- Poster
- Directed by: Vadim Jean
- Written by: Roger Devlin
- Produced by: Jake Seal
- Starring: Kelsey Grammer
- Cinematography: Oliver Curtis
- Edited by: Jason Gourson
- Music by: David Buckley
- Production company: Black Hangar Studios
- Release date: December 2014 (Dubai);
- Running time: 98 minutes 105 minutes
- Country: United Kingdom
- Languages: English Japanese

= Breaking the Bank =

British comedy film

Breaking the Bank is a 2014 British comedy film directed by Vadim Jean and starring Kelsey Grammer.

==Cast==
- Kelsey Grammer as Charles
- John Michael Higgins as Richard Grinding
- Tamsin Greig as Penelope
- Mathew Horne as Nick
- Julie Dray as Sophie
- Andrew Sachs as Jenkins

==Production==
Principal photography began in London in April 2014.

==Release==
The film premiered at the Dubai International Film Festival in December 2014. It was released theatrically in the United Kingdom on June 3, 2016.

==Reception==
Leslie Felperin of The Guardian awarded the film three stars out of five and wrote that "it’s diverting enough to pass muster, thanks to a seasoned cast."

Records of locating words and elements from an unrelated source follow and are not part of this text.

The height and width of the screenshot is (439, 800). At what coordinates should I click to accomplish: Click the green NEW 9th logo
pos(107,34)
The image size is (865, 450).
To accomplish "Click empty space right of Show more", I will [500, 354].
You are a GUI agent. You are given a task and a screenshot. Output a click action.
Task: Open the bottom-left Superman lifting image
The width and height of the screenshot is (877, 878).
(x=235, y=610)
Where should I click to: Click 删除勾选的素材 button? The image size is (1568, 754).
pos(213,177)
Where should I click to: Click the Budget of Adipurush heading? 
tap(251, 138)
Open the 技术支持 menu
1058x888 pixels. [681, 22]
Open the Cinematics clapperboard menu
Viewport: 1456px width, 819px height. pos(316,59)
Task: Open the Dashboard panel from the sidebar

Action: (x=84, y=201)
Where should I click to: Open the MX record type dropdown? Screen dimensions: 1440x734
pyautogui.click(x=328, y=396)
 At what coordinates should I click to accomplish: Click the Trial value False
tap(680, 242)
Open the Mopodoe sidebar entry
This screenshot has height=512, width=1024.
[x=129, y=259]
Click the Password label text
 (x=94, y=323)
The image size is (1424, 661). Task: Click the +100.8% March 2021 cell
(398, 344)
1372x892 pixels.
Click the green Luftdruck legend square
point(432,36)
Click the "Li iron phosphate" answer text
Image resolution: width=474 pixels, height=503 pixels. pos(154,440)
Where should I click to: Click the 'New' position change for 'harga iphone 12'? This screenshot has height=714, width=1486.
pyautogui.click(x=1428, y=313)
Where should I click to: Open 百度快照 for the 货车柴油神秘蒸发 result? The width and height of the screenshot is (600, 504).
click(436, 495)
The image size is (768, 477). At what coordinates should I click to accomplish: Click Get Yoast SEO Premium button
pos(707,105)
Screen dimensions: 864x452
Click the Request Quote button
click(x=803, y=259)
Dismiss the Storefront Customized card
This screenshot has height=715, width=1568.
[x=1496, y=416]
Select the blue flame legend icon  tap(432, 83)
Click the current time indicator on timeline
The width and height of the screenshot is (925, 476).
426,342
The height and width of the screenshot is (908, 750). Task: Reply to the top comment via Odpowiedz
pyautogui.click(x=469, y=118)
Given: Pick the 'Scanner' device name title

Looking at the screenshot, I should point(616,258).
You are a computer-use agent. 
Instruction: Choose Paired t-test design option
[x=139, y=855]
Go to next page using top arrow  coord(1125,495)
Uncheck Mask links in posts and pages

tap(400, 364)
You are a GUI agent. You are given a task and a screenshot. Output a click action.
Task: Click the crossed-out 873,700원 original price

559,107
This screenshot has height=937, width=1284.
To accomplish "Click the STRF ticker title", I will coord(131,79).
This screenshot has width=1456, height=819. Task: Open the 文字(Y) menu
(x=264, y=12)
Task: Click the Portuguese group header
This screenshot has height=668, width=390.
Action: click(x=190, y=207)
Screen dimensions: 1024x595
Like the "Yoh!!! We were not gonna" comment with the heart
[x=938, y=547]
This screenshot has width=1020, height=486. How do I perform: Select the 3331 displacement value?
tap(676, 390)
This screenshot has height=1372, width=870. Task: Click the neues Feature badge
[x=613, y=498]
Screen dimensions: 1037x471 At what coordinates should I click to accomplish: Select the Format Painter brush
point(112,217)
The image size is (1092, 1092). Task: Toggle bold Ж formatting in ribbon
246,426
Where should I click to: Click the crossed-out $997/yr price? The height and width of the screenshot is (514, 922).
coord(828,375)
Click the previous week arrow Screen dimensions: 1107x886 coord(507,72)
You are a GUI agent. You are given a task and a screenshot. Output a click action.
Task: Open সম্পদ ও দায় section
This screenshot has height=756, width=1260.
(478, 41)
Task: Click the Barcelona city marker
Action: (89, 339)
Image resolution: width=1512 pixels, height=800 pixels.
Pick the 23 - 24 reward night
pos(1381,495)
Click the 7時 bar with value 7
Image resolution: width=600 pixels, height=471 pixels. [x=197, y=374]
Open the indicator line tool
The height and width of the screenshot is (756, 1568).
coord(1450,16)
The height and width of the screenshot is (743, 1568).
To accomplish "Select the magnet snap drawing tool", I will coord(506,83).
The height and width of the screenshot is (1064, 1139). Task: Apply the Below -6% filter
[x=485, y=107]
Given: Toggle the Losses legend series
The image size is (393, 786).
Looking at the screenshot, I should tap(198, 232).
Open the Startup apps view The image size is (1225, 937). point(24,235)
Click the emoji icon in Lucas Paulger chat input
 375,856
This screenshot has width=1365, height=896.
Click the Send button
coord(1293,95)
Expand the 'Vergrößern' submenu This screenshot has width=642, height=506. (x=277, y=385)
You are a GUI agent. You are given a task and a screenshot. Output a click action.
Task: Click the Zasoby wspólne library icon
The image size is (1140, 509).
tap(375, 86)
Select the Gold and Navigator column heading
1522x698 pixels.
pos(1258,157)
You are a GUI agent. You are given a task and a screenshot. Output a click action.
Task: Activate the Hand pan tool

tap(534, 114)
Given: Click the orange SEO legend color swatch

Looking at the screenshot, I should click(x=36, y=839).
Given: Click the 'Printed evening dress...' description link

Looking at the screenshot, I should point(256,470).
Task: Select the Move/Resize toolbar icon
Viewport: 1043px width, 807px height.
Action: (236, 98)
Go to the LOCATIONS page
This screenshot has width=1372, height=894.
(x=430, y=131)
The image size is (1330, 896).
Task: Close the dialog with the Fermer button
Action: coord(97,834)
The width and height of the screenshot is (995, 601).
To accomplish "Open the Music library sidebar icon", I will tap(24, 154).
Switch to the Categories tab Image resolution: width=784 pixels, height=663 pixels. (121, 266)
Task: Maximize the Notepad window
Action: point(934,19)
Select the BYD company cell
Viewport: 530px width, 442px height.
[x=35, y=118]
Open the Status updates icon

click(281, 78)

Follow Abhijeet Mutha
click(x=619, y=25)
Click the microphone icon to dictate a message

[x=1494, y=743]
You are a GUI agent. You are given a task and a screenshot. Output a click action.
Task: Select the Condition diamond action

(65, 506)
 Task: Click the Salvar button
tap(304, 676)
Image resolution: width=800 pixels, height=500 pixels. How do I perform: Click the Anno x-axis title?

The Hollywood Reporter gave the film a positive review: "In any case, audiences should enjoy seeing Grammer playing a Brit with such relaxed nonchalance, and his scenes with the versatile comedienne and stage actress Greig are thoroughly delightful."

Mark Adams of Screen Daily gave the film a negative review and wrote, "...despite the best efforts of Grammer and co-star Tamsin Greig this old-fashioned effort rarely clicks, with the muddled script offering nice ideas but little follow-through.”